Writing for purpose, audience and form (the PAF triangle)
Both Edexcel writing tasks (Paper 1 imaginative; Paper 2 transactional) reward writing that demonstrably knows who it's addressing, why it exists and what shape it takes. Strong students plan PAF before writing a single sentence.
Purpose
Six core purposes: describe, narrate, explain, argue, persuade, instruct. Most Edexcel transactional tasks involve argue or persuade (often both: argue with persuasive features). Imaginative tasks usually combine describe and narrate.
Audience
Specifies register, vocabulary, formality, sentence length, references. A letter to a head teacher uses formal address ("Dear Mr Patel"), more elaborate sentences and avoids slang. A speech to peers uses inclusive pronouns ("we"), rhetorical questions and shorter, punchier sentences.
Form
Each form has conventions:
- Letter: address, salutation, sign-off, paragraphs.
- Speech: opening hook, direct address, rhetorical devices, memorable close.
- Article: headline, standfirst-like opening, sub-headings (optional), strong final image.
- Report: factual register, cited evidence, neutral tone, clear conclusion.
- Blog: informal but coherent, personal voice, web conventions.
- Diary entry: dated, first person, reflective, intimate.
The five-minute plan
Before writing:
- Underline purpose words in the prompt ("argue", "explain").
- Name the audience and what register they expect.
- List form conventions you'll meet.
- Sketch four paragraphs (intro / body 1 / body 2 / strong close).
- Plan an opening hook AND a final image / call to action.
This 5 minutes is worth 5–10 marks across AO5/AO6.
Coherence — the connector test
Read each paragraph back: does it begin with a sentence that signals how this paragraph connects to the last?
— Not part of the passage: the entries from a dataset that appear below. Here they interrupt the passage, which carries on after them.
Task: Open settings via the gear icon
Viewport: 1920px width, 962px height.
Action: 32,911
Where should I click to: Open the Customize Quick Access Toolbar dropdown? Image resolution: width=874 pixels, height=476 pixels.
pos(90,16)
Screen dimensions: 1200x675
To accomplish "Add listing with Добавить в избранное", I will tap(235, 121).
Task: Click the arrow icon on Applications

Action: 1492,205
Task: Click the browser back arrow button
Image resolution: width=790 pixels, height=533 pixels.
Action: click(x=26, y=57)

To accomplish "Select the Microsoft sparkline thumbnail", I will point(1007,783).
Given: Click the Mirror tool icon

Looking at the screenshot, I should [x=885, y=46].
Connectors at the start of paragraphs are how Edexcel measures structural coherence.
Examples: Beyond this, however, …; A second concern is …; Of course, the picture is more complicated when we consider …
Common slips
- Form drift: starting in letter form, drifting into article style mid-way.
- Wrong register for audience: "Hey guys!" in a letter to the head teacher.
- Convention misses: forgetting a sign-off; no headline on an article.
- Argument with no evidence/example: "We should ban this. It's bad. End of." Argue with reasons and concrete examples.
PAF is what separates Level 4 writing (matched to task) from Level 3 (technically clean but generic).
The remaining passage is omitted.